### [REQUIRED ACTION]
All of the entries need to be copied character for character.
:: DATA SUPPLIED
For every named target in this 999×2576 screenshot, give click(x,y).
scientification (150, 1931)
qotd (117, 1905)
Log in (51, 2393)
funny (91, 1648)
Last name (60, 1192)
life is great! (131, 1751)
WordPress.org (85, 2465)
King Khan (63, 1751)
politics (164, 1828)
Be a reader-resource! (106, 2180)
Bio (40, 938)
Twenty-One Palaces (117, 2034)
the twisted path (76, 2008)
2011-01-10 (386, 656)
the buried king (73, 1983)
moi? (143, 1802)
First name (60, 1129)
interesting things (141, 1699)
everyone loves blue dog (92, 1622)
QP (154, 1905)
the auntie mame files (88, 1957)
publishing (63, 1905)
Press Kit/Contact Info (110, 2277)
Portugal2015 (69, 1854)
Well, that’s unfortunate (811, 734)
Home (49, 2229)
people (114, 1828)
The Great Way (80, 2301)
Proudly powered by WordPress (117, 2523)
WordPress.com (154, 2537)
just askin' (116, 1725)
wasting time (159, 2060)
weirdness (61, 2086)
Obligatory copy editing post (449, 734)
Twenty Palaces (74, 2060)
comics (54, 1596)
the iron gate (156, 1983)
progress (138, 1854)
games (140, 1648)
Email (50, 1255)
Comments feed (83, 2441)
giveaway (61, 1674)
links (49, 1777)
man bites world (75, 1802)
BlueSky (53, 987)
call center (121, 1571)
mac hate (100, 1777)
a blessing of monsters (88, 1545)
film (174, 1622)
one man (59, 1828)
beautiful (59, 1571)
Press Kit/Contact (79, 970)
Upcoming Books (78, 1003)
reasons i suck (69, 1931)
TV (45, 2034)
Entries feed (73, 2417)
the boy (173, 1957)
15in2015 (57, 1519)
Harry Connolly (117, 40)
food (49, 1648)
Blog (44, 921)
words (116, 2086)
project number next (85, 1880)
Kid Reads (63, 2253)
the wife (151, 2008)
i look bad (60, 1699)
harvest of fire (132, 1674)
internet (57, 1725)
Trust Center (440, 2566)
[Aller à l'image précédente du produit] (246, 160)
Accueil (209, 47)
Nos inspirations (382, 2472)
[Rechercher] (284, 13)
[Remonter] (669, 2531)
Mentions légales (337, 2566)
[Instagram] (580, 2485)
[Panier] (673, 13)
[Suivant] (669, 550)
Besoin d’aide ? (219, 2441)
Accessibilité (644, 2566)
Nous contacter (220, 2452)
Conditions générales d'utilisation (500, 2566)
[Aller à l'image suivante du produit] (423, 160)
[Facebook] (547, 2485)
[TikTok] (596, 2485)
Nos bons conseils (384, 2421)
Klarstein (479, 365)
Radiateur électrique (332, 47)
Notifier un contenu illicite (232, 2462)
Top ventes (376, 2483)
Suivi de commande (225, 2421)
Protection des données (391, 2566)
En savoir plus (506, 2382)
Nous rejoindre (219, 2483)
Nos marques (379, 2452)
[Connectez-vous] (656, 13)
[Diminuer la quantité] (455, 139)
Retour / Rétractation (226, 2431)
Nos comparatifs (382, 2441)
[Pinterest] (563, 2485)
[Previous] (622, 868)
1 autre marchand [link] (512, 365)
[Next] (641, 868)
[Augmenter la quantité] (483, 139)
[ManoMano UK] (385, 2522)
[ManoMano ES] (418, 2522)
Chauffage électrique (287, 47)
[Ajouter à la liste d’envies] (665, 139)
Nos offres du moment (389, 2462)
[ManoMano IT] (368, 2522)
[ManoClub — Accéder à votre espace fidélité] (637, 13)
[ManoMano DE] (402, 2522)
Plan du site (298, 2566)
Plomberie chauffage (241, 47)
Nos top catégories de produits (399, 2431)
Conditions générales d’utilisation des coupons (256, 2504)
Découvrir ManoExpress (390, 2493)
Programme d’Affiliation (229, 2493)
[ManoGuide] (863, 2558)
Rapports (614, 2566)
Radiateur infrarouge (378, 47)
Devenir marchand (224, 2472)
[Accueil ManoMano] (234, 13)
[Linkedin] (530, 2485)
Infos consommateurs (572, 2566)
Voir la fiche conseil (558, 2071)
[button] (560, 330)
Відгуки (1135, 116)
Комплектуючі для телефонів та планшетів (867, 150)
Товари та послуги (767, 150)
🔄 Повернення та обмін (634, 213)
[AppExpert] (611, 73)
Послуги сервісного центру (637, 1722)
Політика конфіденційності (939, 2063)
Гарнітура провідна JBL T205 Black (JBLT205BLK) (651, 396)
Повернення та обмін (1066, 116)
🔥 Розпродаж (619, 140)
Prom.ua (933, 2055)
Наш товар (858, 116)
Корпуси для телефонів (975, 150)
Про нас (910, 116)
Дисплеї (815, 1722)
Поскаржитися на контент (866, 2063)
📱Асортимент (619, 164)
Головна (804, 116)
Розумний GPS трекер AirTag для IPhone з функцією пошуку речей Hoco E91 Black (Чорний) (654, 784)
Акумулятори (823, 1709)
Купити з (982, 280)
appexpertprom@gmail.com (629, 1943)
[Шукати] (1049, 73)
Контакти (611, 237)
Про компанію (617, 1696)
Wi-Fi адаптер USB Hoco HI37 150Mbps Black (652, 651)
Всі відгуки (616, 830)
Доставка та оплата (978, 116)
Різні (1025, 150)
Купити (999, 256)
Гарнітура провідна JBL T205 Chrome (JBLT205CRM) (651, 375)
::::
### [FINAL ANSWER]
For every named target in this 999×2576 screenshot, give click(x,y).
scientification (150, 1931)
qotd (117, 1905)
Log in (51, 2393)
funny (91, 1648)
Last name (60, 1192)
life is great! (131, 1751)
WordPress.org (85, 2465)
King Khan (63, 1751)
politics (164, 1828)
Be a reader-resource! (106, 2180)
Bio (40, 938)
Twenty-One Palaces (117, 2034)
the twisted path (76, 2008)
2011-01-10 (386, 656)
the buried king (73, 1983)
moi? (143, 1802)
First name (60, 1129)
interesting things (141, 1699)
everyone loves blue dog (92, 1622)
QP (154, 1905)
the auntie mame files (88, 1957)
publishing (63, 1905)
Press Kit/Contact Info (110, 2277)
Portugal2015 (69, 1854)
Well, that’s unfortunate (811, 734)
Home (49, 2229)
people (114, 1828)
The Great Way (80, 2301)
Proudly powered by WordPress (117, 2523)
WordPress.com (154, 2537)
just askin' (116, 1725)
wasting time (159, 2060)
weirdness (61, 2086)
Obligatory copy editing post (449, 734)
Twenty Palaces (74, 2060)
comics (54, 1596)
the iron gate (156, 1983)
progress (138, 1854)
games (140, 1648)
Email (50, 1255)
Comments feed (83, 2441)
giveaway (61, 1674)
links (49, 1777)
man bites world (75, 1802)
BlueSky (53, 987)
call center (121, 1571)
mac hate (100, 1777)
a blessing of monsters (88, 1545)
film (174, 1622)
one man (59, 1828)
beautiful (59, 1571)
Press Kit/Contact (79, 970)
Upcoming Books (78, 1003)
reasons i suck (69, 1931)
TV (45, 2034)
Entries feed (73, 2417)
the boy (173, 1957)
15in2015 (57, 1519)
Harry Connolly (117, 40)
food (49, 1648)
Blog (44, 921)
words (116, 2086)
project number next (85, 1880)
Kid Reads (63, 2253)
the wife (151, 2008)
i look bad (60, 1699)
harvest of fire (132, 1674)
internet (57, 1725)
Trust Center (440, 2566)
[Aller à l'image précédente du produit] (246, 160)
Accueil (209, 47)
Nos inspirations (382, 2472)
[Rechercher] (284, 13)
[Remonter] (669, 2531)
Mentions légales (337, 2566)
[Instagram] (580, 2485)
[Panier] (673, 13)
[Suivant] (669, 550)
Besoin d’aide ? (219, 2441)
Accessibilité (644, 2566)
Nous contacter (220, 2452)
Conditions générales d'utilisation (500, 2566)
[Aller à l'image suivante du produit] (423, 160)
[Facebook] (547, 2485)
[TikTok] (596, 2485)
Nos bons conseils (384, 2421)
Klarstein (479, 365)
Radiateur électrique (332, 47)
Notifier un contenu illicite (232, 2462)
Top ventes (376, 2483)
Suivi de commande (225, 2421)
Protection des données (391, 2566)
En savoir plus (506, 2382)
Nous rejoindre (219, 2483)
Nos marques (379, 2452)
[Connectez-vous] (656, 13)
[Diminuer la quantité] (455, 139)
Retour / Rétractation (226, 2431)
Nos comparatifs (382, 2441)
[Pinterest] (563, 2485)
[Previous] (622, 868)
1 autre marchand [link] (512, 365)
[Next] (641, 868)
[Augmenter la quantité] (483, 139)
[ManoMano UK] (385, 2522)
[ManoMano ES] (418, 2522)
Chauffage électrique (287, 47)
[Ajouter à la liste d’envies] (665, 139)
Nos offres du moment (389, 2462)
[ManoMano IT] (368, 2522)
[ManoClub — Accéder à votre espace fidélité] (637, 13)
[ManoMano DE] (402, 2522)
Plan du site (298, 2566)
Plomberie chauffage (241, 47)
Nos top catégories de produits (399, 2431)
Conditions générales d’utilisation des coupons (256, 2504)
Découvrir ManoExpress (390, 2493)
Programme d’Affiliation (229, 2493)
[ManoGuide] (863, 2558)
Rapports (614, 2566)
Radiateur infrarouge (378, 47)
Devenir marchand (224, 2472)
[Accueil ManoMano] (234, 13)
[Linkedin] (530, 2485)
Infos consommateurs (572, 2566)
Voir la fiche conseil (558, 2071)
[button] (560, 330)
Відгуки (1135, 116)
Комплектуючі для телефонів та планшетів (867, 150)
Товари та послуги (767, 150)
🔄 Повернення та обмін (634, 213)
[AppExpert] (611, 73)
Послуги сервісного центру (637, 1722)
Політика конфіденційності (939, 2063)
Гарнітура провідна JBL T205 Black (JBLT205BLK) (651, 396)
Повернення та обмін (1066, 116)
🔥 Розпродаж (619, 140)
Prom.ua (933, 2055)
Наш товар (858, 116)
Корпуси для телефонів (975, 150)
Про нас (910, 116)
Дисплеї (815, 1722)
Поскаржитися на контент (866, 2063)
📱Асортимент (619, 164)
Головна (804, 116)
Розумний GPS трекер AirTag для IPhone з функцією пошуку речей Hoco E91 Black (Чорний) (654, 784)
Акумулятори (823, 1709)
Купити з (982, 280)
appexpertprom@gmail.com (629, 1943)
[Шукати] (1049, 73)
Контакти (611, 237)
Про компанію (617, 1696)
Wi-Fi адаптер USB Hoco HI37 150Mbps Black (652, 651)
Всі відгуки (616, 830)
Доставка та оплата (978, 116)
Різні (1025, 150)
Купити (999, 256)
Гарнітура провідна JBL T205 Chrome (JBLT205CRM) (651, 375)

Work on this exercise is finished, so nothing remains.